Environment Variables
AIPerf can be configured using environment variables with the AIPERF_ prefix.
All settings are organized into logical subsystems for better discoverability.
Pattern: AIPERF_{SUBSYSTEM}_{SETTING_NAME}
Examples:
Environment variable names, default values, and definitions are subject to change. These settings may be modified, renamed, or removed in future releases.
CLI RUNNER
CLI runner post-run callback behavior. Controls whether OnComplete callback exceptions abort the run after all callbacks attempt or are isolated and logged. Default is isolated so that a single misbehaving callback (e.g. auto-plot in strict mode, third-party hook) cannot bypass the deliberate os._exit hang-protection that guards against multiprocessing/ZMQ teardown hangs in the parent process.
APISERVER
API server settings.
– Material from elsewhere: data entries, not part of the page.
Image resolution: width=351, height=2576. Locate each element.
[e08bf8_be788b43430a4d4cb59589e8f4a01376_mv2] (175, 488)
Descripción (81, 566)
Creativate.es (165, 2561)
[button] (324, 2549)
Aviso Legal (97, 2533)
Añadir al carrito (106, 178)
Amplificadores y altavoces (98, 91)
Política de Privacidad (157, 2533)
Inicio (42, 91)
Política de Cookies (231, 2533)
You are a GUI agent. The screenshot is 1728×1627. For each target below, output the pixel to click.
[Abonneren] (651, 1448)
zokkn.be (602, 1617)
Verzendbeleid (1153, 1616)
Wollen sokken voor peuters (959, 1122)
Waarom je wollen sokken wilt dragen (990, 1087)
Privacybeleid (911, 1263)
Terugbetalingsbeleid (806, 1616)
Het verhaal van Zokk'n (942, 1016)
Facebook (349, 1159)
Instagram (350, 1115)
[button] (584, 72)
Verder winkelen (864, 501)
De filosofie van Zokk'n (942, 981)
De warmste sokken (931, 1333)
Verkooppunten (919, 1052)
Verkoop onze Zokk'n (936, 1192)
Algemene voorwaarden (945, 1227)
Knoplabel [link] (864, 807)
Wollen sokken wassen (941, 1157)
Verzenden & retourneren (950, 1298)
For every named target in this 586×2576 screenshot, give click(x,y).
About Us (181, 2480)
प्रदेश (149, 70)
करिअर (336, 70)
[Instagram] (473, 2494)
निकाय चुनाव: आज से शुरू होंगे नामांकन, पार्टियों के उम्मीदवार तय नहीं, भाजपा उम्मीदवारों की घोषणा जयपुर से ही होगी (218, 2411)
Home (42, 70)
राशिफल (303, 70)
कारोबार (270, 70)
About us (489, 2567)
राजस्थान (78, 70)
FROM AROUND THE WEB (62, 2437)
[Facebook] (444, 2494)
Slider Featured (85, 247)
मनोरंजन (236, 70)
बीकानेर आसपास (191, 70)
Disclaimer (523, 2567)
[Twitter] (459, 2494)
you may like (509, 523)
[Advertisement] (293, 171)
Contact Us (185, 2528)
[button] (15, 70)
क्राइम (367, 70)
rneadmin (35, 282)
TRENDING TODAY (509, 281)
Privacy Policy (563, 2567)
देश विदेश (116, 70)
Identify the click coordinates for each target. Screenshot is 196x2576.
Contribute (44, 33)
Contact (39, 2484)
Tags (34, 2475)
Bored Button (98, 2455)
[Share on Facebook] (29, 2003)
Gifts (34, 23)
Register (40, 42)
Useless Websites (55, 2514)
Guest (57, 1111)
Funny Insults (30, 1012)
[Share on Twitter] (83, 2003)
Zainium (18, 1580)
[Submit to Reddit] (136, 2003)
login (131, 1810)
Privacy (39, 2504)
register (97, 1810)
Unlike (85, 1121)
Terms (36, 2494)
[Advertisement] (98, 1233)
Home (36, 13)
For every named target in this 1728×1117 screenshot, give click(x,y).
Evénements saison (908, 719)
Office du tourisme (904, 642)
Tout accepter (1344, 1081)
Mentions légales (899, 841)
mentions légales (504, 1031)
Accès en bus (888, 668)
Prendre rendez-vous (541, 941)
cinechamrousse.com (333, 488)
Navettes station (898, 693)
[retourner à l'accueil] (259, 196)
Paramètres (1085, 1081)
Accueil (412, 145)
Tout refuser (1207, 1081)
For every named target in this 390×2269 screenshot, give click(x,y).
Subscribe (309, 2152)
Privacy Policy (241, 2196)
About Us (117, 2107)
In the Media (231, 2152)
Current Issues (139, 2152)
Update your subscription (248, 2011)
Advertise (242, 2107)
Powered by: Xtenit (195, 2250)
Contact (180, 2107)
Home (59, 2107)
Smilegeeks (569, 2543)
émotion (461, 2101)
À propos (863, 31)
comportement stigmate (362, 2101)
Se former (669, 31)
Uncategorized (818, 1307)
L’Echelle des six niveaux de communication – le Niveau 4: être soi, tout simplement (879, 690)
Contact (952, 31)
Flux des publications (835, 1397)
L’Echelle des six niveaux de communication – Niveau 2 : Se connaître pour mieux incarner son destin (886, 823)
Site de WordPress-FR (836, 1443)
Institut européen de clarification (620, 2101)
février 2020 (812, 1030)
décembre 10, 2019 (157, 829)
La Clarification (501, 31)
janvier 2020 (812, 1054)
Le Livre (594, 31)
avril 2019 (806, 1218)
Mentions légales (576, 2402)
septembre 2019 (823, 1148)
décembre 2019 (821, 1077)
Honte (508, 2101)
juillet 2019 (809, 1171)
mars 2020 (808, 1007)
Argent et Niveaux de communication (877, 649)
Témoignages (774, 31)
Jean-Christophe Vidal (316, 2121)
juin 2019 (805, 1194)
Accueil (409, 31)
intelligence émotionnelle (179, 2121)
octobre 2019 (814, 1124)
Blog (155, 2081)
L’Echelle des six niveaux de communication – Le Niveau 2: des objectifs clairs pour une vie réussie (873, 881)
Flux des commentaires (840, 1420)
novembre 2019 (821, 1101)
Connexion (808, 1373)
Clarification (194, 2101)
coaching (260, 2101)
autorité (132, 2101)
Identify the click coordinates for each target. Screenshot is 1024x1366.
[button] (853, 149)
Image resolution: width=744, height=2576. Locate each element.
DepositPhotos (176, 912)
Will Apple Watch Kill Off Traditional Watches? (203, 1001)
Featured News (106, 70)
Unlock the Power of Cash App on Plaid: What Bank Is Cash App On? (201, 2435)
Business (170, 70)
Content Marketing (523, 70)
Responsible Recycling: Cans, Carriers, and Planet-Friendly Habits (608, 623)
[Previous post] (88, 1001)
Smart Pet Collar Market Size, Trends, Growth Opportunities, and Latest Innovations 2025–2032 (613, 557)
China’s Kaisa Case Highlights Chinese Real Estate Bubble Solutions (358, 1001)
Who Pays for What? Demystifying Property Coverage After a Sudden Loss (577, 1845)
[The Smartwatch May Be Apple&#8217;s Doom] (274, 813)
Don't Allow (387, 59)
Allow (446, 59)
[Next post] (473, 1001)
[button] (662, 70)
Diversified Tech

Controls the host and port of the API server.
COMPRESSION
Compression settings for streaming file transfers. Controls chunk size and compression levels for zstd and gzip encodings used in dataset and results file transfers.
DAG
Settings for DAG benchmark mode (dag_jsonl input type).
DATASET
Dataset loading and configuration. Controls timeouts and behavior for dataset loading operations, as well as memory-mapped dataset storage settings.
GPU
GPU telemetry collection configuration. Controls GPU metrics collection frequency, endpoint detection, and shutdown behavior. Metrics are collected from DCGM endpoints at the specified interval.
HTTP
HTTP client socket and connection configuration. Controls low-level socket options, keepalive settings, DNS caching, and connection pooling for HTTP clients. These settings optimize performance for high-throughput streaming workloads. Video Generation Polling: For async video generation APIs that use job polling (e.g., SGLang /v1/videos), the poll interval is controlled by AIPERF_HTTP_VIDEO_POLL_INTERVAL. The max poll time uses the —request-timeout-seconds CLI argument.
LOGGING
Logging system configuration. Controls multiprocessing log queue size and other logging behavior.
METRICS
Metrics collection and storage configuration. Controls metrics storage allocation and collection behavior.
MLFLOW
MLflow export configuration. Controls timeout behavior for post-run MLflow artifact uploads.
OTEL
OpenTelemetry metrics streaming configuration. Controls buffering and flush behavior for OTLP metric streaming.
RECORD
Record processing and export configuration. Controls batch sizes, processor scaling, and progress reporting for record processing.
SEARCHPLANNER
Adaptive-search planner tunables. Controls precision targets, warmup-phase injection, and request-count presets for the smooth-isotonic and monotonic SLA-saturation search planners. All values are read at planner-construction or iteration-mutate time, so changes take effect on the next search run.
SERVERMETRICS
Server metrics collection configuration. Controls server metrics collection frequency, endpoint detection, and shutdown behavior. Metrics are collected from Prometheus-compatible endpoints at the specified interval. Use --no-server-metrics CLI flag to disable collection.
SERVICE
Service lifecycle and inter-service communication configuration. Controls timeouts for service registration, startup, shutdown, command handling, connection probing, heartbeats, and profile operations.
TIMING
Timing manager configuration. Controls timing-related settings for credit phase execution and scheduling.
TOKENIZER
Tokenizer pre-warm and loading configuration. Controls how the CLI parent pre-warms tokenizer caches before spawning AIPerf services. Pre-warming runs in subprocesses so the parent never imports the heavy native libraries (transformers, Rust-backed tokenizers, tiktoken).
UI
User interface and dashboard configuration. Controls refresh rates, update thresholds, and notification behavior for the various UI modes (dashboard, tqdm, etc.).
WORKER
Worker management and auto-scaling configuration. Controls worker pool sizing, health monitoring, load detection, and recovery behavior. The CPU_UTILIZATION_FACTOR is used in the auto-scaling formula: max_workers = max(1, min(int(cpu_count * factor) - 1, MAX_WORKERS_CAP))
ZMQ
ZMQ socket and communication configuration. Controls ZMQ socket timeouts, keepalive settings, retry behavior, and concurrency limits. These settings affect reliability and performance of the internal message bus.
DEV
Development and debugging configuration. Controls developer-focused features like debug logging, profiling, and internal metrics. These settings are typically disabled in production environments.